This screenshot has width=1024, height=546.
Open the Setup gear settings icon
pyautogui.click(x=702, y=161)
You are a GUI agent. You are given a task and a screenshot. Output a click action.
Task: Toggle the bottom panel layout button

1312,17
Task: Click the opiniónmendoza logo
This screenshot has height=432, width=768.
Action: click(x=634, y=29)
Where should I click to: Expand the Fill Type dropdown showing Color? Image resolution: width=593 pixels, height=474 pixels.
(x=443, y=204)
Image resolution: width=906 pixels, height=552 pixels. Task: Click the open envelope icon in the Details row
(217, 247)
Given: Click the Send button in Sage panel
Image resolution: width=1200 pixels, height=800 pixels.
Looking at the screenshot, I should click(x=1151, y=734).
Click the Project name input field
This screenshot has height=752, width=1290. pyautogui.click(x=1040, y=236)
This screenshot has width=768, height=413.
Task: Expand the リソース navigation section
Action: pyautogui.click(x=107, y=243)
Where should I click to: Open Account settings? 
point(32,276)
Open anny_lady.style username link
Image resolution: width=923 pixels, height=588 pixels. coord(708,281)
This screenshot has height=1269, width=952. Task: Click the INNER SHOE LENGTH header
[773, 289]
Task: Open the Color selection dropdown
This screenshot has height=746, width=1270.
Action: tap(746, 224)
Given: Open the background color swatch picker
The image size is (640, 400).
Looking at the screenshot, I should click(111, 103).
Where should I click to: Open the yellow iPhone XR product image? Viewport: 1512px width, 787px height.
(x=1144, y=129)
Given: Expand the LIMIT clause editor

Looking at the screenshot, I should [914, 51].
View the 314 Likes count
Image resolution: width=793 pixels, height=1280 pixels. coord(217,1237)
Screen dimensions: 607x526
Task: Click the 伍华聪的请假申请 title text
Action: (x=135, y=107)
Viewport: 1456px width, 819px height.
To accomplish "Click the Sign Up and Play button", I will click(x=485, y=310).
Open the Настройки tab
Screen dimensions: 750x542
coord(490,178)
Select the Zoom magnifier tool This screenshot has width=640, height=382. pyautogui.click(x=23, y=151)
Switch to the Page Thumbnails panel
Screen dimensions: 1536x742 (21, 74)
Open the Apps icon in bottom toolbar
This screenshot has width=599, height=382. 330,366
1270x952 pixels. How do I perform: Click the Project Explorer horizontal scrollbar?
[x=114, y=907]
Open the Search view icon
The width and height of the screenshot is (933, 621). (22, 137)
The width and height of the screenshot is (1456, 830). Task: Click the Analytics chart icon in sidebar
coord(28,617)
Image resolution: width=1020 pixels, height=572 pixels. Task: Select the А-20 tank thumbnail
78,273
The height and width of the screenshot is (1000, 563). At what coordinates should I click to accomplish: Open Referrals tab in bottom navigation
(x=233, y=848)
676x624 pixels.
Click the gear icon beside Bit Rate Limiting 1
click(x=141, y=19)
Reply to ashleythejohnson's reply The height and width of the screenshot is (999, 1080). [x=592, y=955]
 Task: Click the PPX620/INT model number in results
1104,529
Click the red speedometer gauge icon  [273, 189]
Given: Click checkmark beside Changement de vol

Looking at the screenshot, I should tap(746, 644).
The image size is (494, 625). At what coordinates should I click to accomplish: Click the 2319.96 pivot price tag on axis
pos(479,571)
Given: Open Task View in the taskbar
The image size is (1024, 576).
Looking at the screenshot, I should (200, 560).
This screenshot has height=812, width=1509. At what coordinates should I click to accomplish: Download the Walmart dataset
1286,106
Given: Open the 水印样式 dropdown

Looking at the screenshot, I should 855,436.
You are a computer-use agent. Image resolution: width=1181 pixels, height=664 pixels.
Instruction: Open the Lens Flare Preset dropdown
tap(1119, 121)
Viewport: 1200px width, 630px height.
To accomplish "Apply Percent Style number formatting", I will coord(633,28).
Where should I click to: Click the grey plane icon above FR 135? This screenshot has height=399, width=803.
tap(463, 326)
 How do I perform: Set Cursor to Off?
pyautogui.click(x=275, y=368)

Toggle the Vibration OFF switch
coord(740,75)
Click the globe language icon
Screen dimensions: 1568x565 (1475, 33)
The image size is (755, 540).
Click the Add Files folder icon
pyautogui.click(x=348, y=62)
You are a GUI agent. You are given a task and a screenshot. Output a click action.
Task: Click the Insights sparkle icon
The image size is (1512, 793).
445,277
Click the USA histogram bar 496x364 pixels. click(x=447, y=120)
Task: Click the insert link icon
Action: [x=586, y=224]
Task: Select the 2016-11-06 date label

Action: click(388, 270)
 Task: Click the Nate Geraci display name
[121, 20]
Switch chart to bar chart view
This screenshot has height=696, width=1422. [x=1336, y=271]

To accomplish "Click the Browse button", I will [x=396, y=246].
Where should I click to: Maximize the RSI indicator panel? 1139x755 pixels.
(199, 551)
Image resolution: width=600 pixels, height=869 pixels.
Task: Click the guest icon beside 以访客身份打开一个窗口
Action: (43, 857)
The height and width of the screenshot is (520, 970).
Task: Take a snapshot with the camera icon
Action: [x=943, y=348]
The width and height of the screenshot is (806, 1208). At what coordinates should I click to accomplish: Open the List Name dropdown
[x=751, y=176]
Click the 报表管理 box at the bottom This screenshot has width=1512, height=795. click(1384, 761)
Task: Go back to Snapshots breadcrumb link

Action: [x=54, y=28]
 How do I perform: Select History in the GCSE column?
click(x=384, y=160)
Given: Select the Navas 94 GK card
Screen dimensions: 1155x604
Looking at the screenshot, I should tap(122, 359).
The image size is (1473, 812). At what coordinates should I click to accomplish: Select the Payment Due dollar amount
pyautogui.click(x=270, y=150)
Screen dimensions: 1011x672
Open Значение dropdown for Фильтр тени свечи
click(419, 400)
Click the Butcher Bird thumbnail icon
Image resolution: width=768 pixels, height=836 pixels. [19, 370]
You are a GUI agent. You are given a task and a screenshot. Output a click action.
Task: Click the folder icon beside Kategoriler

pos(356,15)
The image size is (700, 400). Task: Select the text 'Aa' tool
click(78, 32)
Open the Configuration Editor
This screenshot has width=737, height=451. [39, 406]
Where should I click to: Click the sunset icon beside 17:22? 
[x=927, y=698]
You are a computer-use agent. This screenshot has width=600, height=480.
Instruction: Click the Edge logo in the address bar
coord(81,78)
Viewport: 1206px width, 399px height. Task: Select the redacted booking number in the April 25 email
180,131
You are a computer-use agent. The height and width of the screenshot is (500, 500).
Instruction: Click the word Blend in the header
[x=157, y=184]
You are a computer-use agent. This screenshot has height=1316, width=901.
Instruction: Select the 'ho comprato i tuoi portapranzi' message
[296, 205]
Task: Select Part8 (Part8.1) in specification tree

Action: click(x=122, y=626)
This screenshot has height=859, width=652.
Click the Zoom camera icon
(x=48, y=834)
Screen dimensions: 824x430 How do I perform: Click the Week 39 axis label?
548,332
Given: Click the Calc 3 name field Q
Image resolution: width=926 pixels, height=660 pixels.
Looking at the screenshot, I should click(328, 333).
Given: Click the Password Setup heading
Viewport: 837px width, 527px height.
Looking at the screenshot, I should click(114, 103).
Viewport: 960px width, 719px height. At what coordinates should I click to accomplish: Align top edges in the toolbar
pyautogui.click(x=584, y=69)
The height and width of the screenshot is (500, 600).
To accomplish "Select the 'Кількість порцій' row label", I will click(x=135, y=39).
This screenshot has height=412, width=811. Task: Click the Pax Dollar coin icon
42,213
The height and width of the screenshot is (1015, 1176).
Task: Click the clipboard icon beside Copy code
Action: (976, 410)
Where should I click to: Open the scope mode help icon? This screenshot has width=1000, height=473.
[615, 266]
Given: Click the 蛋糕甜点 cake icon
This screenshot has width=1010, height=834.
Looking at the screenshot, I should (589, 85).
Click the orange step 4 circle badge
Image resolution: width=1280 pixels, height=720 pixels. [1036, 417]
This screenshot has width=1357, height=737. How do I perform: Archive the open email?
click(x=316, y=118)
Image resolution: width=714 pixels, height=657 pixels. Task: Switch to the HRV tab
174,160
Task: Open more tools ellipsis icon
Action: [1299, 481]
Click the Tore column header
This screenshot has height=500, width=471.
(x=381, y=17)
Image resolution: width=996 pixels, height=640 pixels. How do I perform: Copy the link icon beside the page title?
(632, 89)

^^^^

- Brief
Each line containing "agent" belongs in the answer; pick these out of the material and copy them.

- Reply
You are a GUI agent. You are given a task and a screenshot. Output a click action.
You are a computer-use agent. Image resolution: width=1181 pixels, height=664 pixels.
You are a GUI agent. You are given a task and a screenshot. Output a click action.
You are a GUI agent. You are given a task and a screenshot. Output a click action.
You are a computer-use agent. This screenshot has width=600, height=480.
You are a computer-use agent. The height and width of the screenshot is (500, 500).
You are a computer-use agent. This screenshot has height=1316, width=901.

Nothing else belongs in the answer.